Erst in der jüngeren Vergangenheit beginnt sich allmählich die Auffassung durchzusetzen, dass Saussure die moderne Linguistik gerade in ihrer nicht- oder nachstrukturalistischen Verfasstheit umrissen habe. Diese Sicht auf den "authentischen Saussure", bestätigt vom Fund fragmentarischer Aufzeichnungen des Wissenschaftlers im Jahre 1996, wurde seit den siebziger Jahren ganz entscheidend vom Aachener Sprachwissenschaftler Ludwig Jäger vorangetrieben. Nun hat er seine zahlreichen Einsprüche gegen das überkommene Saussure-Bild zu einer instruktiven Monographie zusammengefügt. Er entwickelt dabei das Gedankengebäude des großen Sprachwissenschaftlers aus dessen Biographie heraus - und die eben ist filmreif.

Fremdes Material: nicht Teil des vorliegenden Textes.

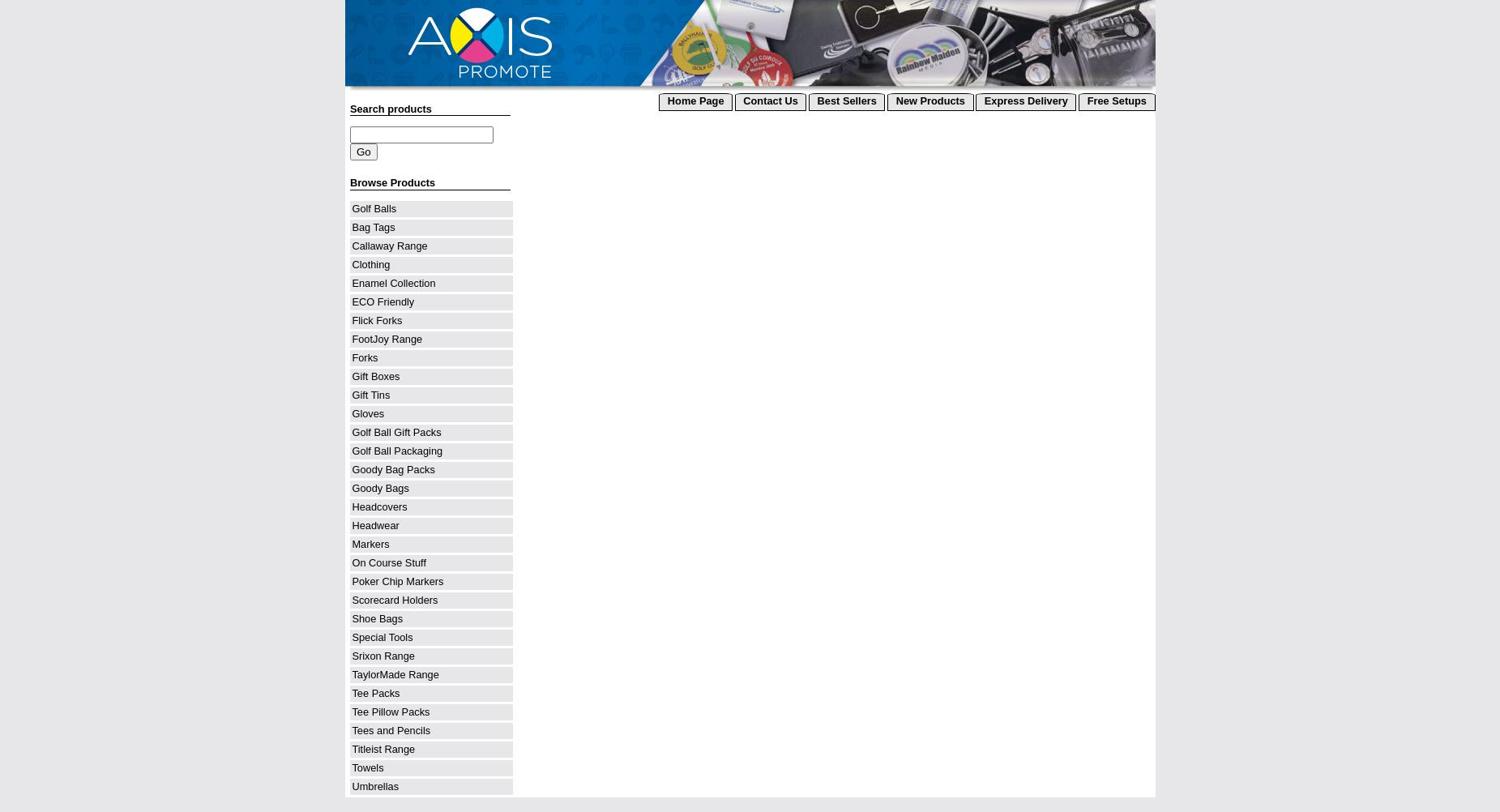  Describe the element at coordinates (352, 712) in the screenshot. I see `'Tee Pillow Packs'` at that location.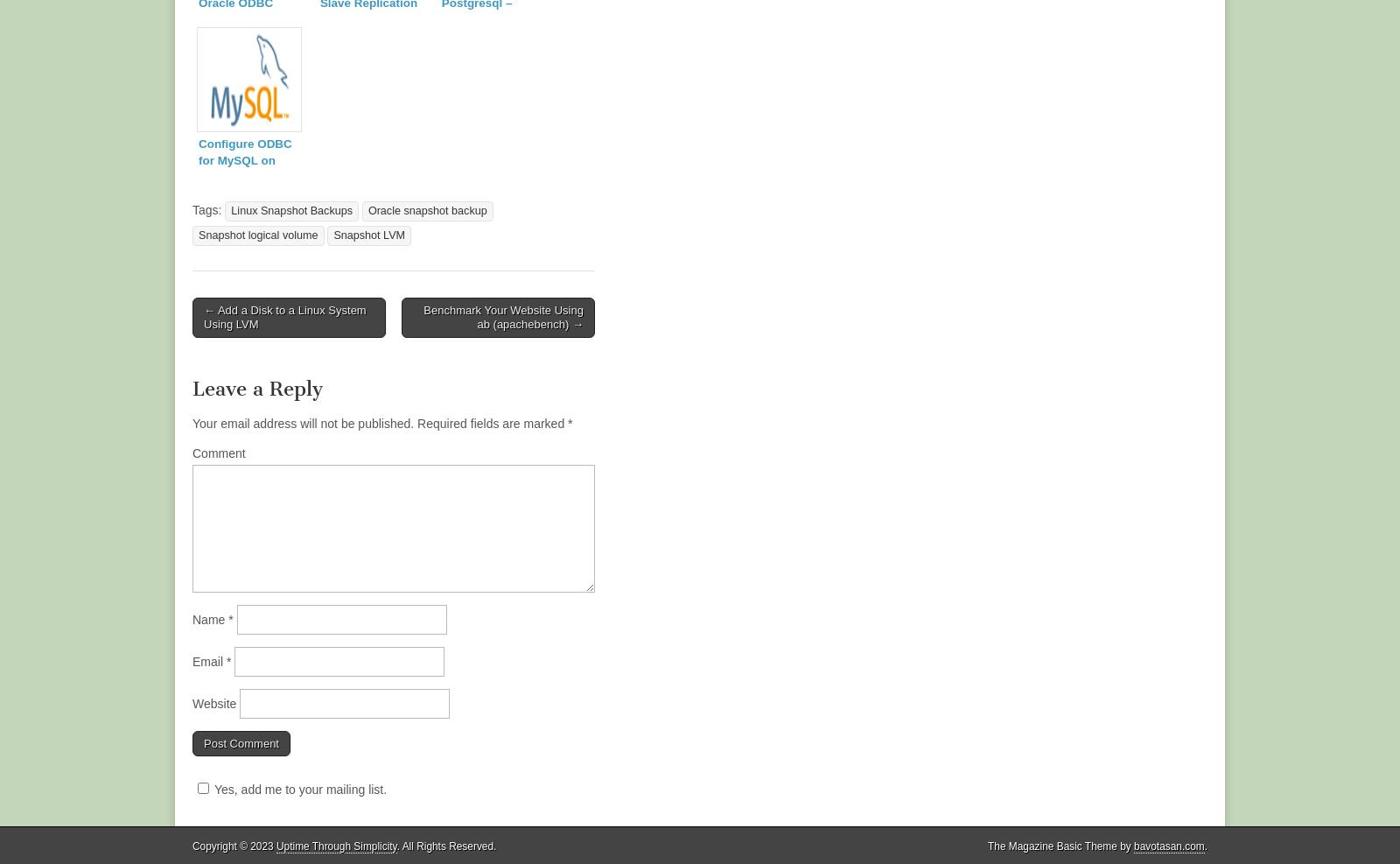  I want to click on 'Your email address will not be published.', so click(192, 423).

Ferdinand de Saussure stammte aus einer bedeutenden Genfer Intellektuellenfamilie. Der hochbegabte Ferdinand litt vor allem unter den Erziehungsvorstellungen seines Vaters Henri, eines renommierten Insektenforschers, der den Sohn in die Naturwissenschaften zu drängen suchte. Groß war die Bestürzung bei Henri de Saussure, als Ferdinand an der Genfer Universität durch das Chemieexamen fiel. Zeitgleich aber hatte der Sohn sein Griechisch, Latein und Sanskrit verbessert und einen sprachwissenschaftlichen Artikel bei der Société linguistique in Paris eingereicht, die den Achtzehnjährigen sogleich als Mitglied aufnahm.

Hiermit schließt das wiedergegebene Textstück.